Which shows us that the sidebar talks to Bing…

…and can phone the page contents back there:

We also seem to have content chunked on linebreaks:

If I copy the webcontents, we can trivially find our module content in there:

So… can I do the same in private browsing? Nope… it seems that CoPilot is not available in that view?

How about if I create a new browser profile without any credentials? Using CoPilot to view the authenticated page, I get:

Ah, so… maybe I had accepted that previously when I first tried out CoPilot in Edge months ago.

I let that dialogue time out and disappear without me accepting either way, and ask for a page summary. The dialogue reappears briefly and then I get:

so it seems that my organisation is happy for me to be using CoPilot? If I accept, will the page get a summary?

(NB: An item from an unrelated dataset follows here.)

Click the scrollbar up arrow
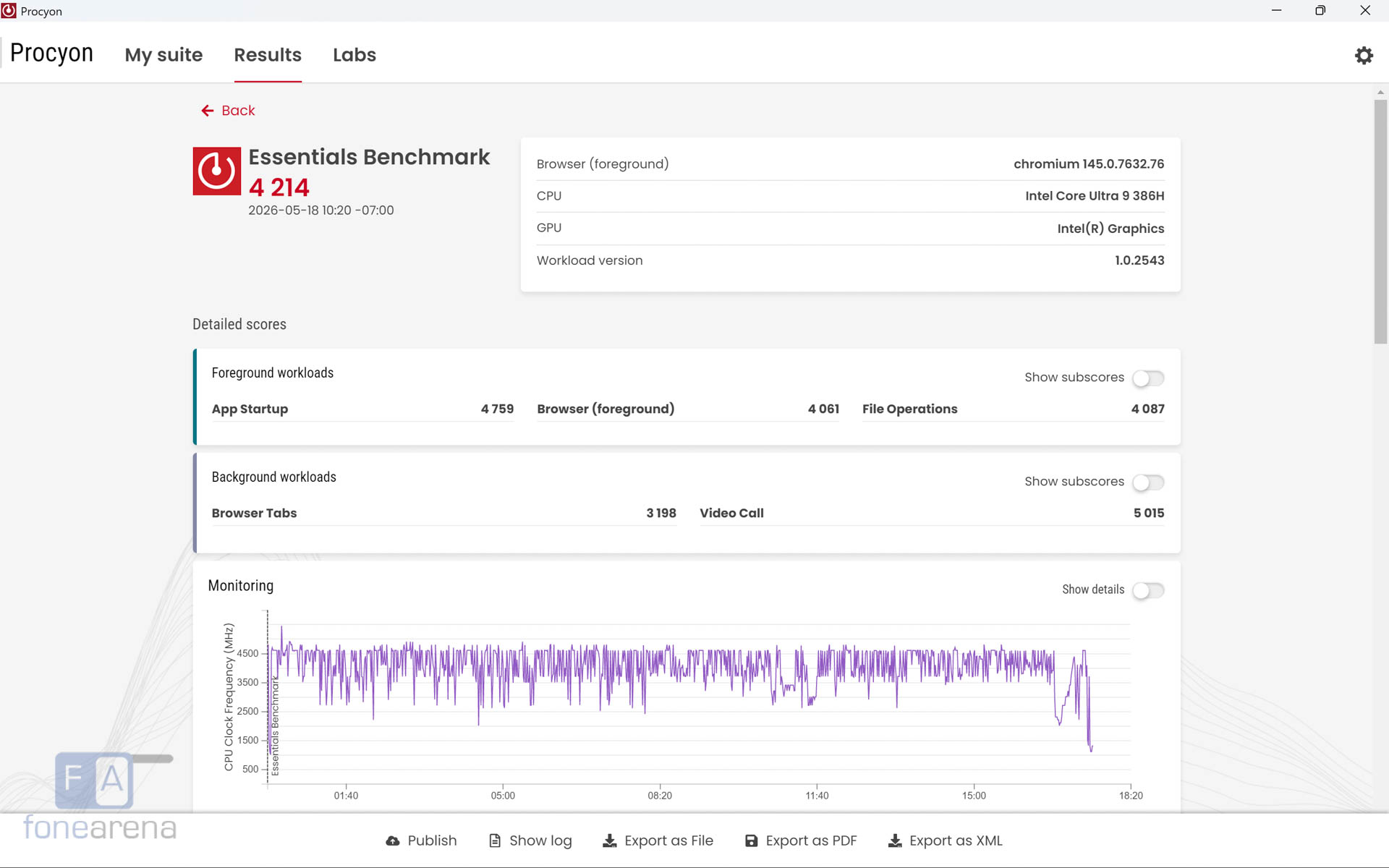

I get the dialogue, again, asking me to allow Microsoft access to page content. (The timeout without me answering is an implied not yes, not no…)

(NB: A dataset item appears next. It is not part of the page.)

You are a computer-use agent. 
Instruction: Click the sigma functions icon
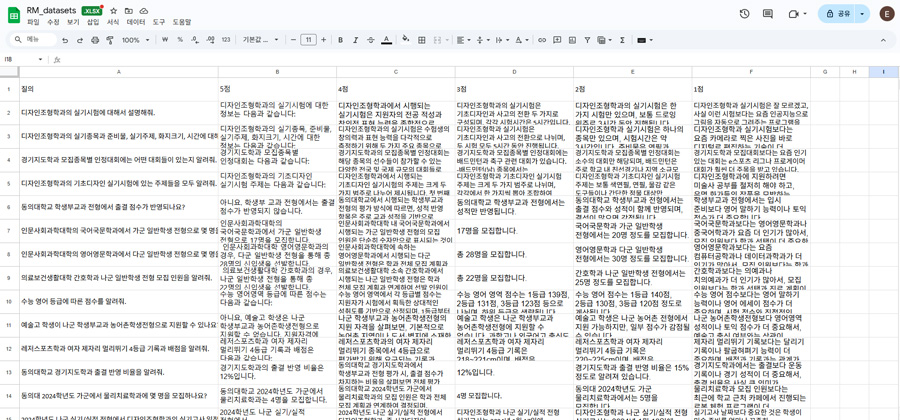[622, 40]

Let’s quit that profile and start a new one… I’ll visit a public page – a BBC news page for example, and ask CoPilot for a summary. I get the Allow Microsoft to Access Page Content dialogue, and accept. I ask for a page summary, and a copy of the page content is sent to Microsoft. I’m not sure what the BBC web page license conditions are when it comes to me sending a copy of their content to a third party?

Maybe because I am introducing third party content into the chat, the chat disables chat history before going any further. This may or may not have anyhting to do with sharing arbitrary content from a viewed page with Microsoft/Bing.

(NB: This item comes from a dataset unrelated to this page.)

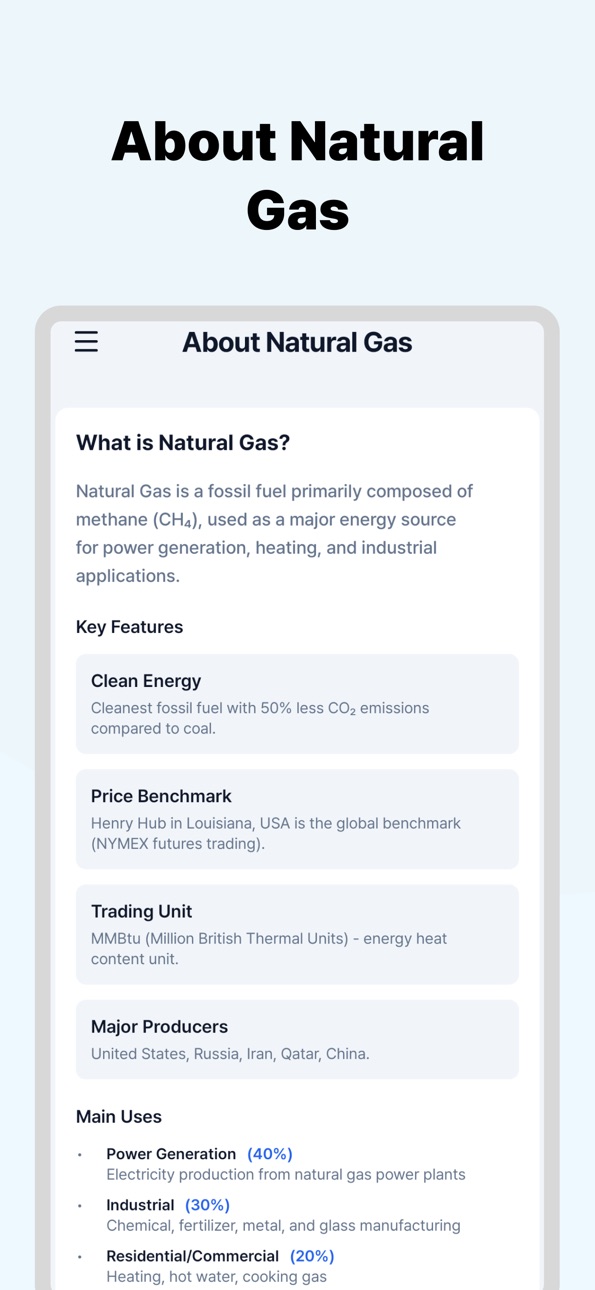Tap the Main Uses section label
The image size is (595, 1290).
pyautogui.click(x=119, y=1116)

Note that I seem to have granted Microsoft access to all pages I now view, not just the previous page or the previous domain. This is unlike a cookie notice, which typically applies to a domain.

If I now auth into my organisational site, view a VLE page and ask for a summary, I get one.

I don’t notice the any prompt this time about whether my org has given me access to CoPilot.

However, by creating a new profile, with no contact details or other history, it seems that I can access CoPilot, grant it permission to read page content, log in to an authenticated site, and send it off to whatever chat model CoPilot/Bing is running. Or use a profile where I perhaps once in the past granted CoPilot a universal privilege, and henceforth don’t get any challenges about sharing content from other domains back to Bing.

I guess the next step to watch out for, eg if CoPilot starts allowing me to add third party “agents” to my CoPilot experience will be: can I get Bing to then send the page content to an arbitrary third party service?

PS I wonder… could we have some content in each VLE page in a hidden CSS style that can act as a prompt injection thing when CoPilot uses the page content as context? Add additional guardrails, nudge CoPilot into a particular role, get it to give users a warning about not cheating etc etc?

PPS tinkering a bit more, in a conversation that already included a previous prompt asking to summarise an (authed) page, I can:

• load a new authed page (I note: this was in the same tab and the result of a click through on a link in that page to a new page on the same domain; I haven’t yet tried to see if changing browser tabs and loading a page in a new tab results in that page being pre-emptively sent to Bing without further prompting in the CoPilot window; or if it will pre-emptively send content from a page on a new domain if I explicitly enter a url to a new / authed domain in a tab in which I had just summarised an unauthed public page);
• CoPilot will send the content back to Bing before I make any further prompts.

This means that I can visit a page that contains personal information and without entering anything further into the CoPilot dialogue, it will send the contents of the page to Bing. And yes, I do have screenshots.